** Opening Information given block **
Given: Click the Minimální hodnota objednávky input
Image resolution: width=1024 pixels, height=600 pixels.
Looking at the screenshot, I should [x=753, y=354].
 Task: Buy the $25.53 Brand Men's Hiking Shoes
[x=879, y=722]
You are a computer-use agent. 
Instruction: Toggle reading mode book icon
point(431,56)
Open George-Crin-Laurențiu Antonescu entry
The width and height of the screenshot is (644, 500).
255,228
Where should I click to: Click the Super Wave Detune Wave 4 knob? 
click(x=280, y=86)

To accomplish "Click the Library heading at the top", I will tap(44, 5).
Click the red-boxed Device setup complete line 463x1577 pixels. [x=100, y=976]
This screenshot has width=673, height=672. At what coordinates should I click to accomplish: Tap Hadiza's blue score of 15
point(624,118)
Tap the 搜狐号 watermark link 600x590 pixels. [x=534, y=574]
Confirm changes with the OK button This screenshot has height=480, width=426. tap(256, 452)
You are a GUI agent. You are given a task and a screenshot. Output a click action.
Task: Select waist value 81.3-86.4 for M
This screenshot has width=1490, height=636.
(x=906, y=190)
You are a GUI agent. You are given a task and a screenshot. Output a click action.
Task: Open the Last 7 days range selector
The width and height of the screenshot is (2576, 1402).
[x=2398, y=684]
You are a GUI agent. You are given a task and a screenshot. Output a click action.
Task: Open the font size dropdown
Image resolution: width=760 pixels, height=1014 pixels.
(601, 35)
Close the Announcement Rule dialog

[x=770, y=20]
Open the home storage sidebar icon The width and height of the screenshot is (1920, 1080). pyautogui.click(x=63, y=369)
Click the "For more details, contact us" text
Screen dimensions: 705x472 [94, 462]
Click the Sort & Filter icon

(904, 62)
** Closing Information given block **
> [What needs to be done]: The material is to be transcribed once more, exactly and completely.

> [Result]:
Given: Click the Minimální hodnota objednávky input
Image resolution: width=1024 pixels, height=600 pixels.
Looking at the screenshot, I should [x=753, y=354].
 Task: Buy the $25.53 Brand Men's Hiking Shoes
[x=879, y=722]
You are a computer-use agent. 
Instruction: Toggle reading mode book icon
point(431,56)
Open George-Crin-Laurențiu Antonescu entry
The width and height of the screenshot is (644, 500).
255,228
Where should I click to: Click the Super Wave Detune Wave 4 knob? 
click(x=280, y=86)

To accomplish "Click the Library heading at the top", I will tap(44, 5).
Click the red-boxed Device setup complete line 463x1577 pixels. [x=100, y=976]
This screenshot has width=673, height=672. At what coordinates should I click to accomplish: Tap Hadiza's blue score of 15
point(624,118)
Tap the 搜狐号 watermark link 600x590 pixels. [x=534, y=574]
Confirm changes with the OK button This screenshot has height=480, width=426. tap(256, 452)
You are a GUI agent. You are given a task and a screenshot. Output a click action.
Task: Select waist value 81.3-86.4 for M
This screenshot has width=1490, height=636.
(x=906, y=190)
You are a GUI agent. You are given a task and a screenshot. Output a click action.
Task: Open the Last 7 days range selector
The width and height of the screenshot is (2576, 1402).
[x=2398, y=684]
You are a GUI agent. You are given a task and a screenshot. Output a click action.
Task: Open the font size dropdown
Image resolution: width=760 pixels, height=1014 pixels.
(601, 35)
Close the Announcement Rule dialog

[x=770, y=20]
Open the home storage sidebar icon The width and height of the screenshot is (1920, 1080). pyautogui.click(x=63, y=369)
Click the "For more details, contact us" text
Screen dimensions: 705x472 [94, 462]
Click the Sort & Filter icon

(904, 62)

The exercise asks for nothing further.